Teacher Supply in the news again

Last week Nick Gibb as Minister for Schools appeared in front of the Education Select Committee. At the weekend the media picked up on a parliamentary question from a Lib Dem MP about teacher retention. The facts in the answer to the PQ probably didn’t reveal anything new, but the figures did create quite a stir, with your truly being quoted yesterday on the BBC new site education page. The key point is the rise in departures of teachers with 3-5 years’ experience of teaching. This seems like a new trend.

However, the data is a ‘lagging’ indicator, as it arrives several years after the event. Nick Gibb talked about another and new ‘lagging’ indicator the DfE has inserted into the School Workforce Census. This is the question about whether a school has advertised a vacancy in the past year. Since the census is taken in November, I assume a school will reply this year with data from the 2015/16 academic year. The data from the census appears in the spring of the following year. By then the main bulk of the next recruitment round is nearly over and the data can only influence what happens the following year. Indeed, as an aid to teacher supply, it might miss decisions on trainee numbers for that autumn and so this year will influence 2017 entry into training and the 2018 recruitment round. As we are in a period of rising rolls, the data will also be lagging behind the growth in pupil numbers and so probably underestimate demand.

As I said, when establishing TeachVac, we need a real-time tracking system for the recruitment scene in schools across both state and private sectors to detect trends as they happen and in time to affect policy decisions that will allow a response to the identified change.

This issue was well demonstrated in the interchanges between the Committee and the Minister at the Select Committee over the issue of regional provision of places. I was interested to hear the Minister say that those that train in the North East might not work there, but offer no evidence to back up his assertion. Some time ago the DfE used to track and publish the data on where trainees studied to become a teacher and where they obtained their first job. It was not encouraging on the issue of mobility between regions and distance they traveled to obtain a teaching post. With significant numbers of career changers among trainees in some regions this isn’t perhaps surprising, but I am not sure the Committee pushed the Minister on that point.

Still, it was good to know that £16 million will go on advertising for trainees this year, some £10 more than last year and money that might otherwise be spent on teaching and learning. Reducing the unnecessary spend on recruitment of those training and already trained might at least release some extra money back into the system at the school level where it is currently spent with agencies and on advertising. TeachVac www.teachvac.co.uk cost nothing to use for schools, teachers and trainees and offers a solution for the sector to adopt.

More from the land of the White Rabbit

Yesterday The Guardian newspaper published some figures about recruitment to teacher training for this September. I am not sure whether this was based upon a leak or data provided by the DfE but given solely to The Guardian newspaper as I have not been able to locate the figures anywhere on the DfE web site. Either way the numbers, as they appeared in the newspaper, are a challenge to interpret.

Take the total shown as accepted for Physics, the subject of a recent post on this blog. According to The Guardian some 560 people have been accepted to study as Physics teachers. This it is claimed fills 57% of the target of 990 places. Eagle eyed readers will already be wondering about the use of the term target as the DfE has recently been using the alternative word ‘allocation’ to account for the number of training places available. Anyway, leaving that matter aside, according to the Statistical Bulletin published by the DfE on the 13th August, there were 1,143 Physics places issued to providers. That’s 153 more than the number quoted in The Guardian. So is the real number 560 of 1,143? This would be 49% filled, not 57% as quoted in the paper. Either way it is a big fall from the 925 Physics and Physics with Mathematics entrants recorded in the ITT census last November.

There are similar issues with the numbers quoted in other subjects. Mathematics is cited as having 1,910 accepted candidates for 2,460 places when the DfE Statistical Bulletin showed 3,054 places or 2,929 if undergraduate numbers are excluded.
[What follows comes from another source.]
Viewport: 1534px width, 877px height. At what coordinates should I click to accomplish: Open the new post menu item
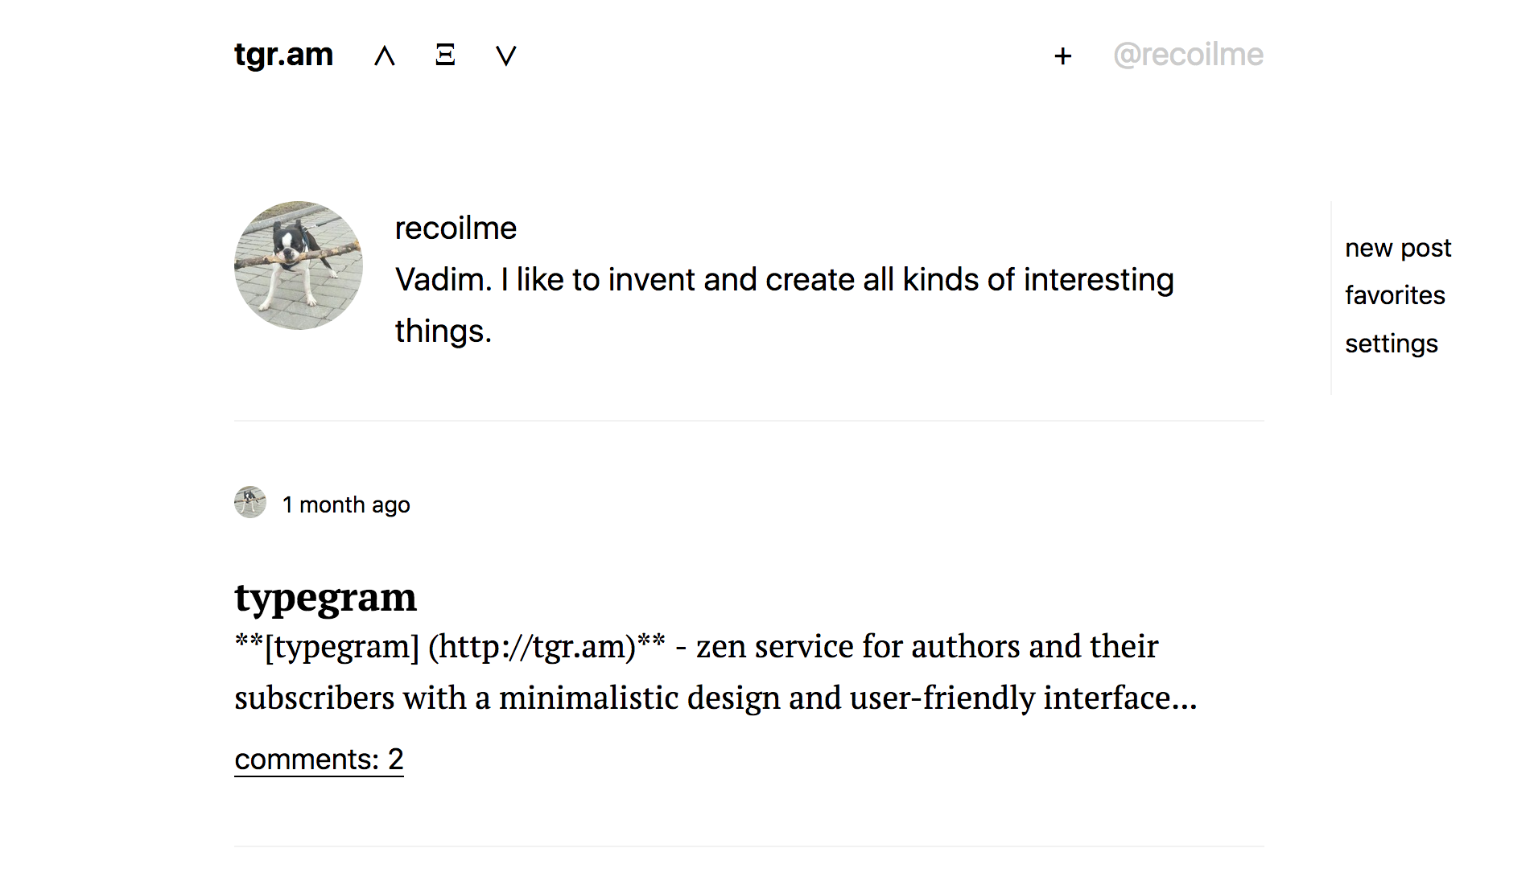click(x=1398, y=247)
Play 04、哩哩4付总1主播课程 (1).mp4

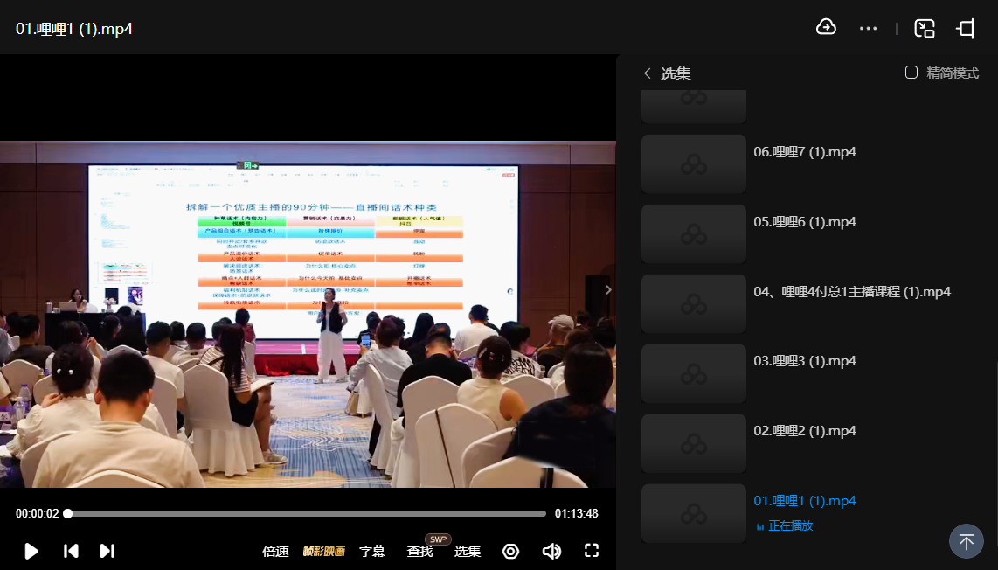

Last November, 2,635 trainees were recruited, so we have apparently lost 700 possible Mathematics teachers in one year; that’s about one for every five schools.

The claim that 90% of secondary places have been filled is dubious in the extreme. I am very curious that Chemistry apparently has a bumper crop of applicants as that is not what I am hearing. Even in primary, where there should be no issue in filling places, word is reaching me of anxiety in some quarters about the outcome of the pre-entry tests. It is to be hoped that the Select Committee will be able to sort the numbers issue out on Wednesday when they quiz the Minister. But, the definitive point of reference will be the ITT Census in November. By then we will also know how enthusiastic schools are about taking up all the places in School Direct for 2014.